## Tasks to carry out
(a) In the Internet security excerpt, why do makers of surveillance cameras build in backdoor passwords?
(b) Continue the Internet security excerpt from where it stops.

## Excerpt
--- START ---

I’m conflicted whether I should add this or not, because here’s the deal: you are supposed to click on attachments and links within emails. That’s what they are there for. The difference between good and bad attachments/links is not obvious. Indeed, easy-to-use email systems makes detecting the difference harder.
On the other hand, the consequences of bad attachments/links is obvious. That worms like ILOVEYOU spread so easily is because people trusted attachments coming from their friends, and ran them.
We have no solution to the problem of bad email attachments and links. Viruses and phishing are pervasive problems. Yet, we know why they exist.

Default and backdoor passwords

The Mirai botnet was caused by surveillance-cameras having default and backdoor passwords, and being exposed to the Internet without a firewall. The consequence should be obvious: people will discover the passwords and use them to take control of the bots.
Surveillance-cameras have the problem that they are usually exposed to the public, and can’t be reached without a ladder — often a really tall ladder. Therefore, you don’t want a button consumers can press to reset to factory defaults. You want a remote way to reset them. Therefore, they put backdoor passwords to do the reset. Such passwords are easy for hackers to reverse-engineer, and hence, take control of millions of cameras across the Internet.
The same reasoning applies to “default” passwords. Many users will not change the defaults, leaving a ton of devices hackers can hack.

Masscan and background radiation of the Internet

I’ve written a tool that can easily scan the entire Internet in a short period of time. It surprises people that this possible, but it obvious from the numbers. Internet addresses are only 32-bits long, or roughly 4 billion combinations. A fast Internet link can easily handle 1 million packets-per-second, so the entire Internet can be scanned in 4000 seconds, little more than an hour. It’s basic math.
Because it’s so easy, many people do it. If you monitor your Internet link, you’ll see a steady trickle of packets coming in from all over the Internet, especially Russia and China, from hackers scanning the Internet for things they can hack.
People’s reaction to this scanning is weirdly emotional, taking is personally, such as:
  1. Why are they hacking me? What did I do to them?
  2. Great! They are hacking me! That must mean I’m important!
  3. Grrr! How dare they?! How can I hack them back for some retribution!?

I find this odd, because obviously such scanning isn’t personal, the hackers have no idea who you are.

Tools: masscan, firewalls

Packet-sniffing, sidejacking

If you connect to the Starbucks WiFi, a hacker nearby can easily eavesdrop on your network traffic, because it’s not encrypted. Windows even warns you about this, in case you weren’t sure.

--- END ---

## Records
--- START ---

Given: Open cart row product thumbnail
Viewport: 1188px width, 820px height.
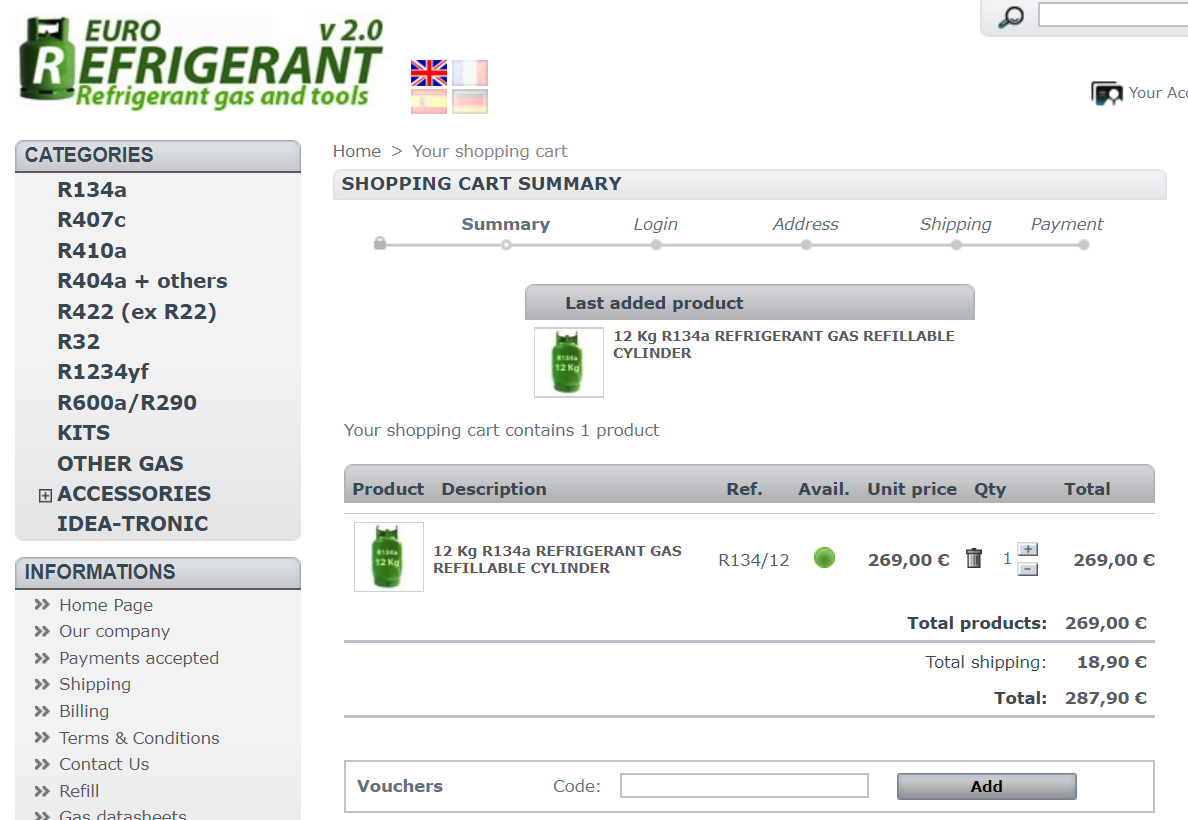Looking at the screenshot, I should [389, 557].
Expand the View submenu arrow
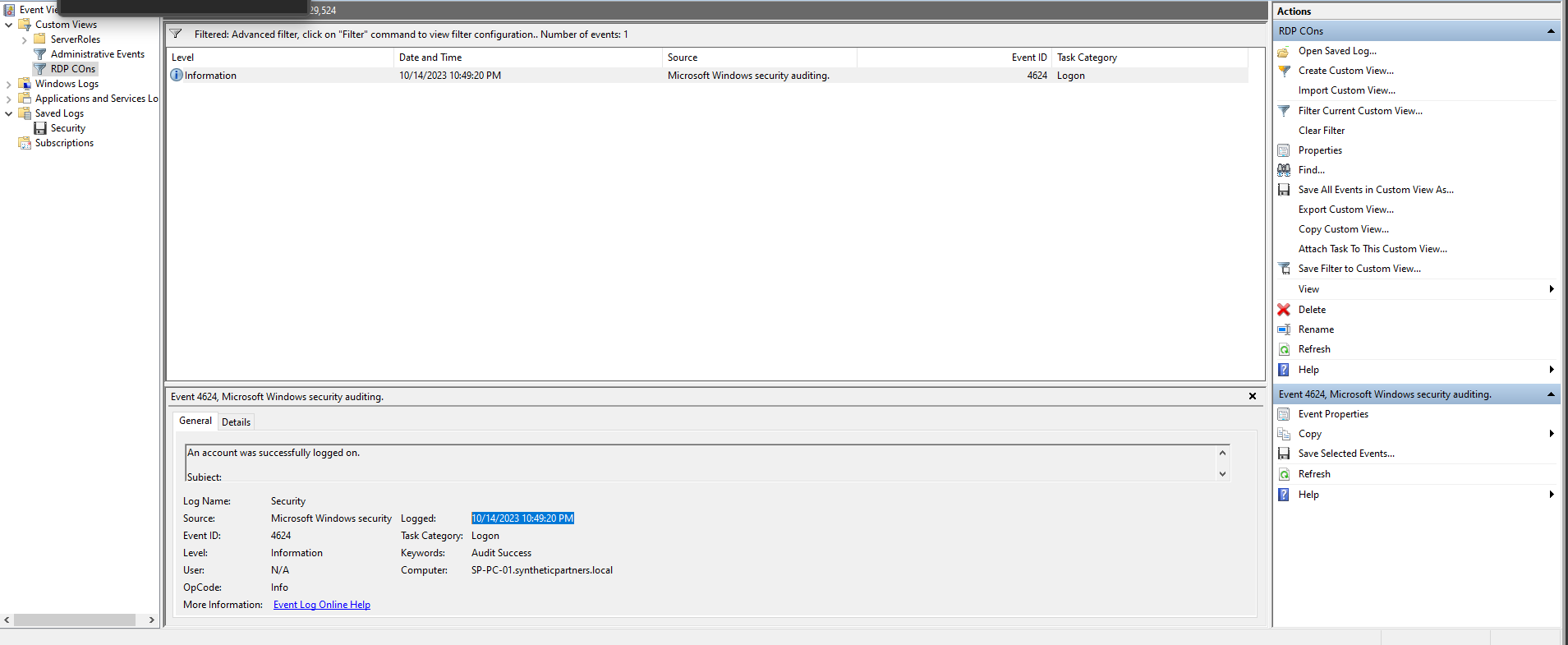The image size is (1568, 645). [x=1551, y=289]
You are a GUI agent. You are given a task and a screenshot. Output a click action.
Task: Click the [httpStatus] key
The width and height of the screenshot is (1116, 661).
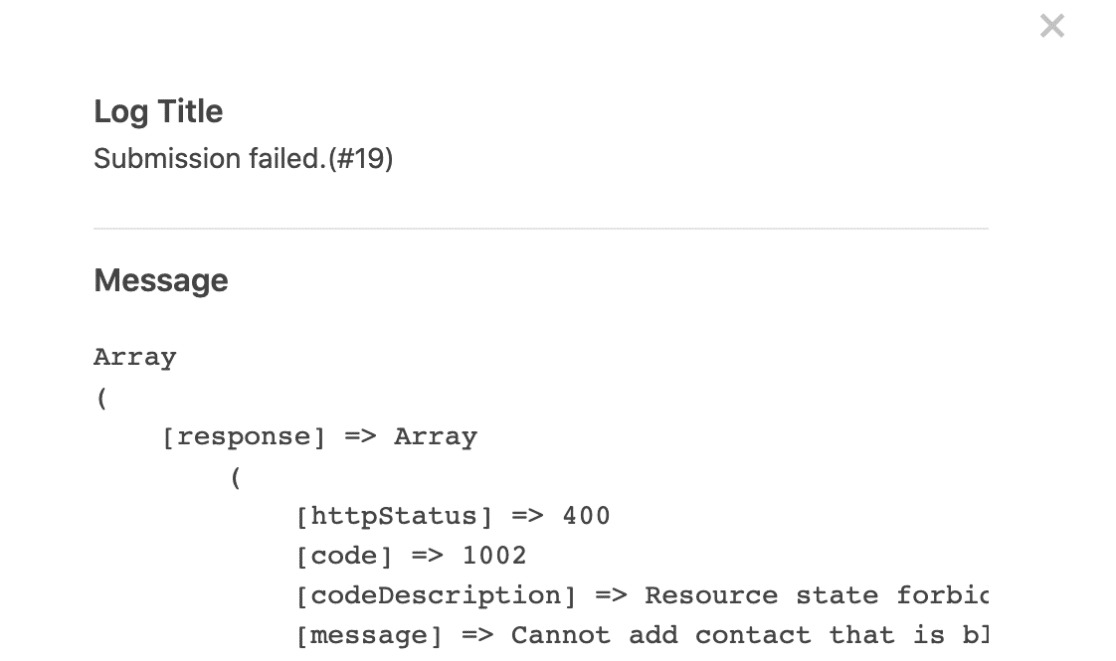point(394,517)
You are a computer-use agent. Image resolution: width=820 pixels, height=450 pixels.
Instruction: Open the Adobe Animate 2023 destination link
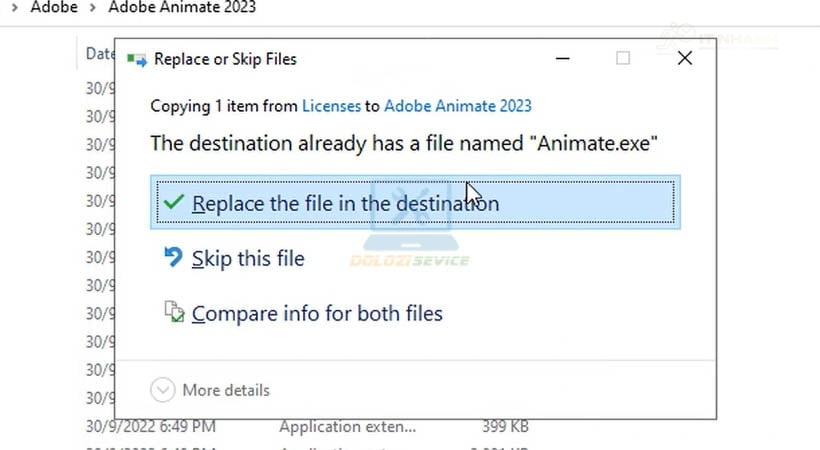click(x=458, y=106)
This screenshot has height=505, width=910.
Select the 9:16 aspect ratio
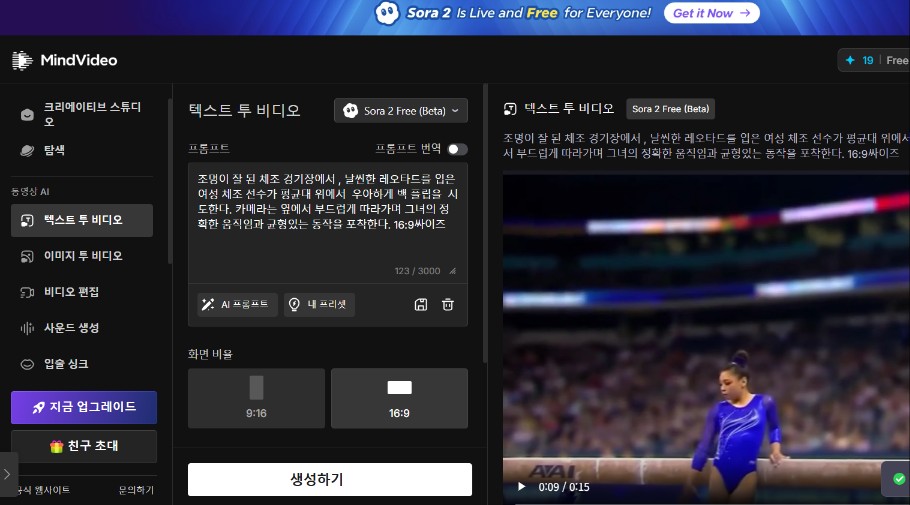256,397
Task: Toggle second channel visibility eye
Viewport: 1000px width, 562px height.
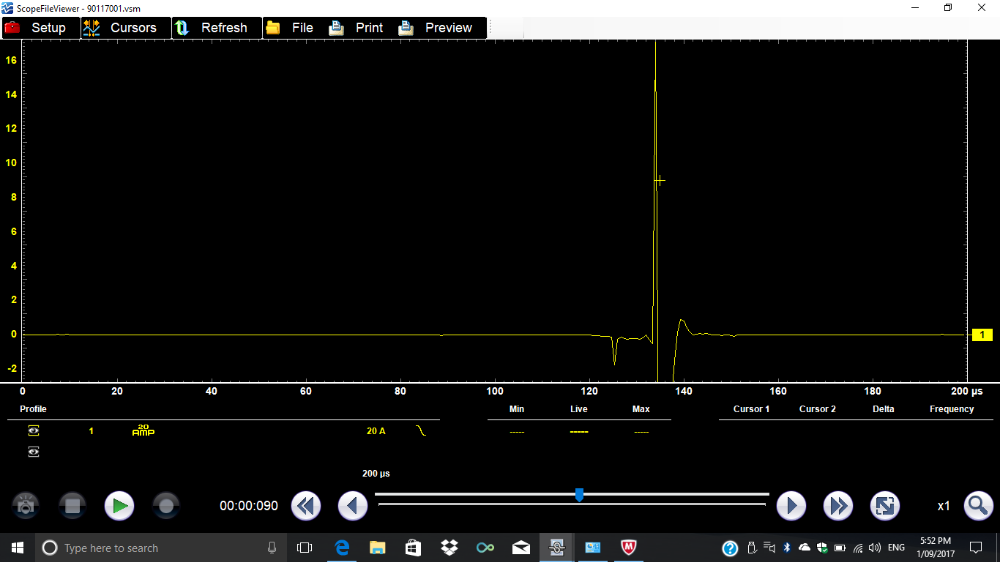Action: click(34, 452)
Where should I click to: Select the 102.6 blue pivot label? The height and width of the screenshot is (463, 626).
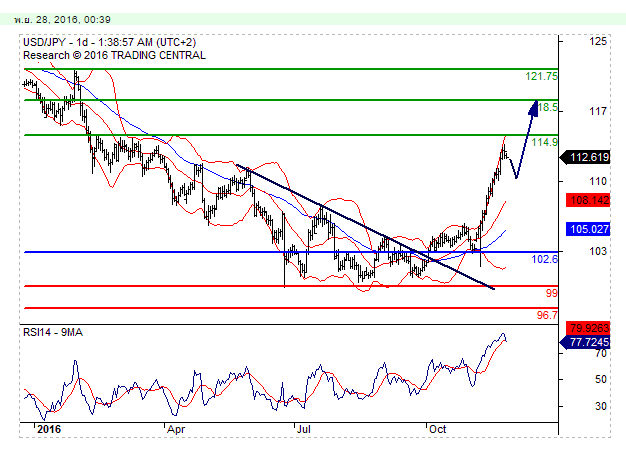544,259
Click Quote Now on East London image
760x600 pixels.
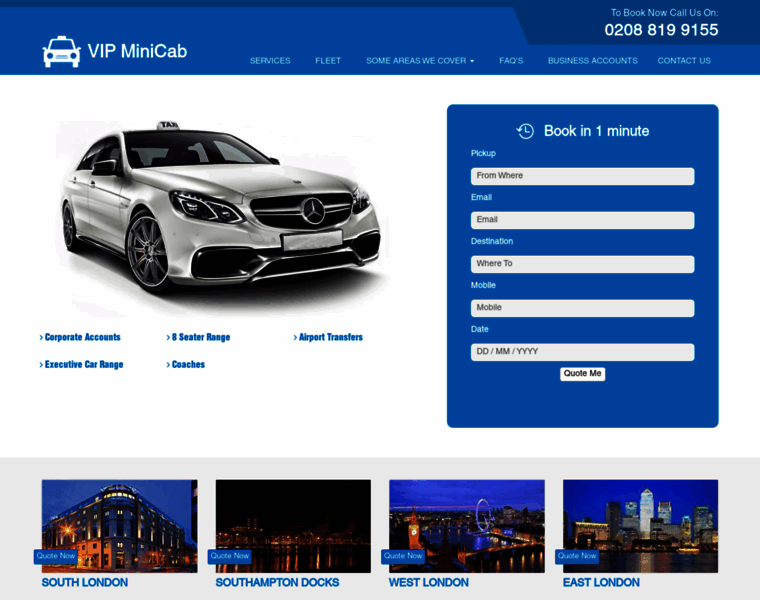pos(577,556)
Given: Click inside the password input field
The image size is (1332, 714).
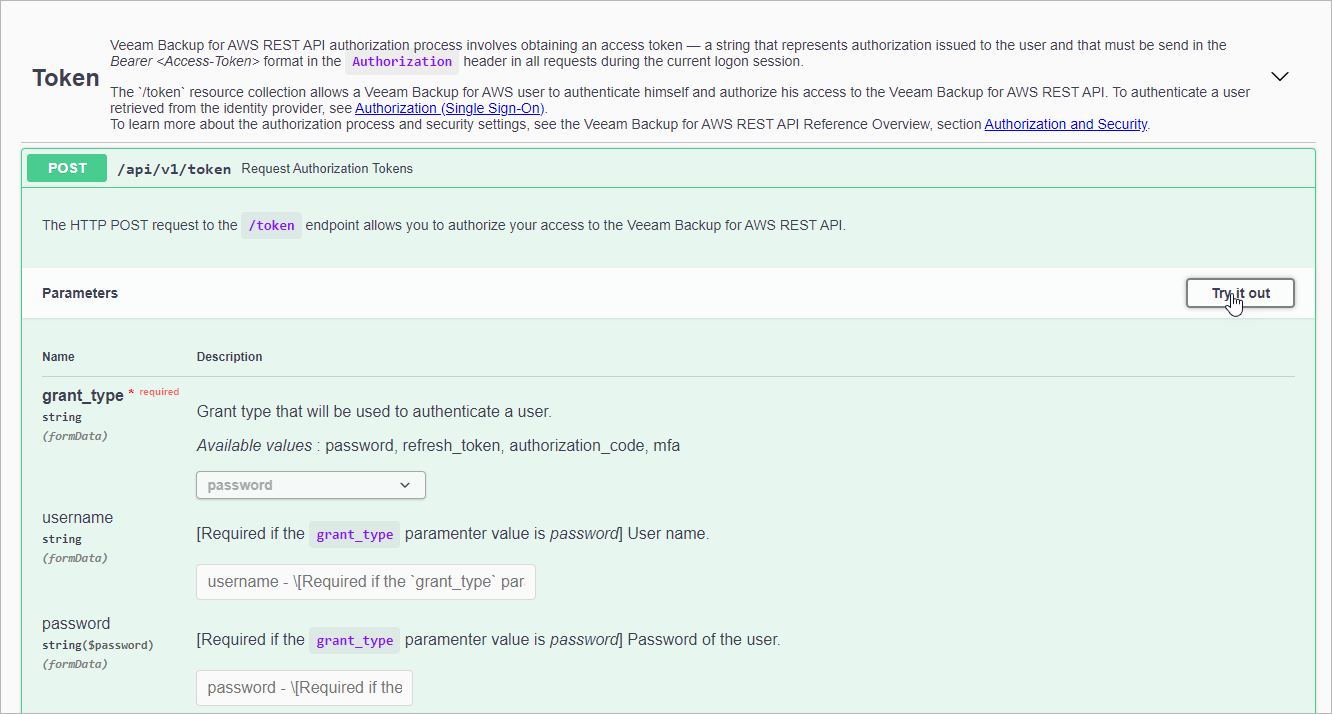Looking at the screenshot, I should 304,687.
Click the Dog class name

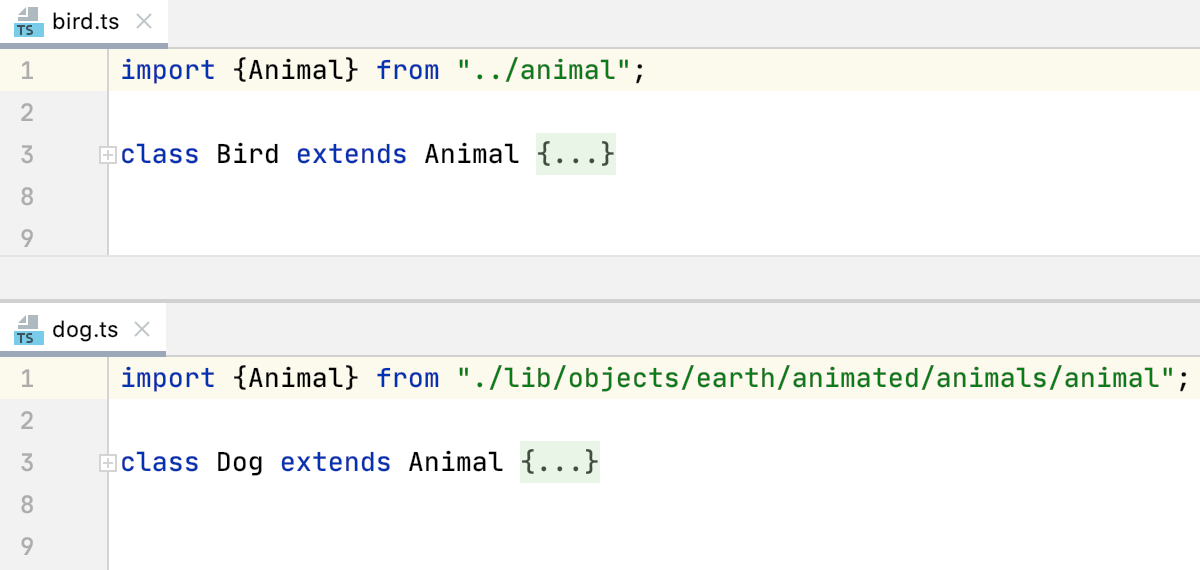tap(239, 463)
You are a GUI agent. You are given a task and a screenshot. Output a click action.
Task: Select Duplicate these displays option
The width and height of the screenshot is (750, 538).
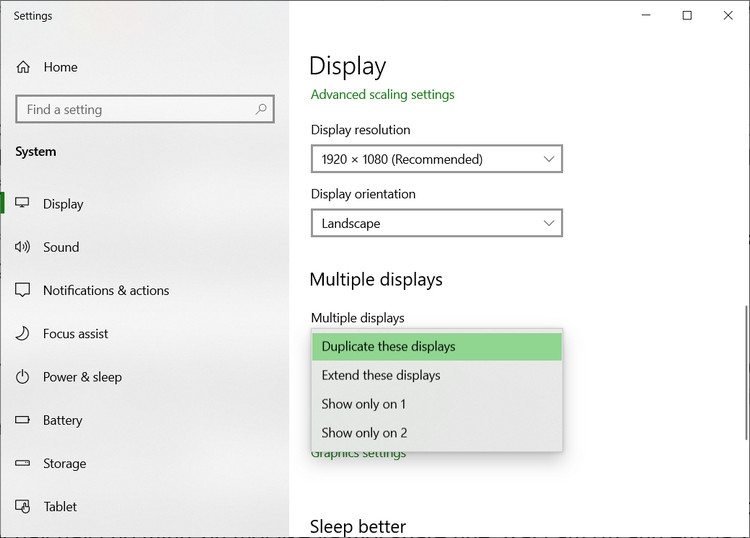[437, 346]
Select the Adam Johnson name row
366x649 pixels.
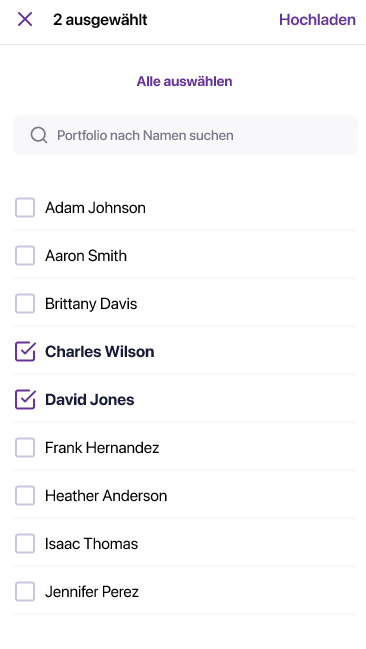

--- END ---

## Numbered responses
(a) The cameras are usually mounted out of reach, so makers want a remote way to reset them to factory defaults instead of a button.

(b)
At DefCon, they have a “Wall of Sheep”, where they show passwords from people who logged onto stuff using the insecure “DefCon-Open” network. Calling them “sheep” for not grasping this basic fact that unencrypted traffic is unencrypted.

To be fair, it’s actually non-obvious to many people. Even if the WiFi itself is not encrypted, SSL traffic is. They expect their services to be encrypted, without them having to worry about it. And in fact, most are, especially Google, Facebook, Twitter, Apple, and other major services that won’t allow you to log in anymore without encryption.

But many services (especially old ones) may not be encrypted. Unless users check and verify them carefully, they’ll happily expose passwords.

What’s interesting about this was 10 years ago, when most services which only used SSL to encrypt the passwords, but then used unencrypted connections after that, using “cookies”. This allowed the cookies to be sniffed and stolen, allowing other people to share the login session. I used this on stage at BlackHat to connect to somebody’s GMail session. Google, and other major websites, fixed this soon after. But it should never have been a problem — because the sidejacking of cookies should have been obvious.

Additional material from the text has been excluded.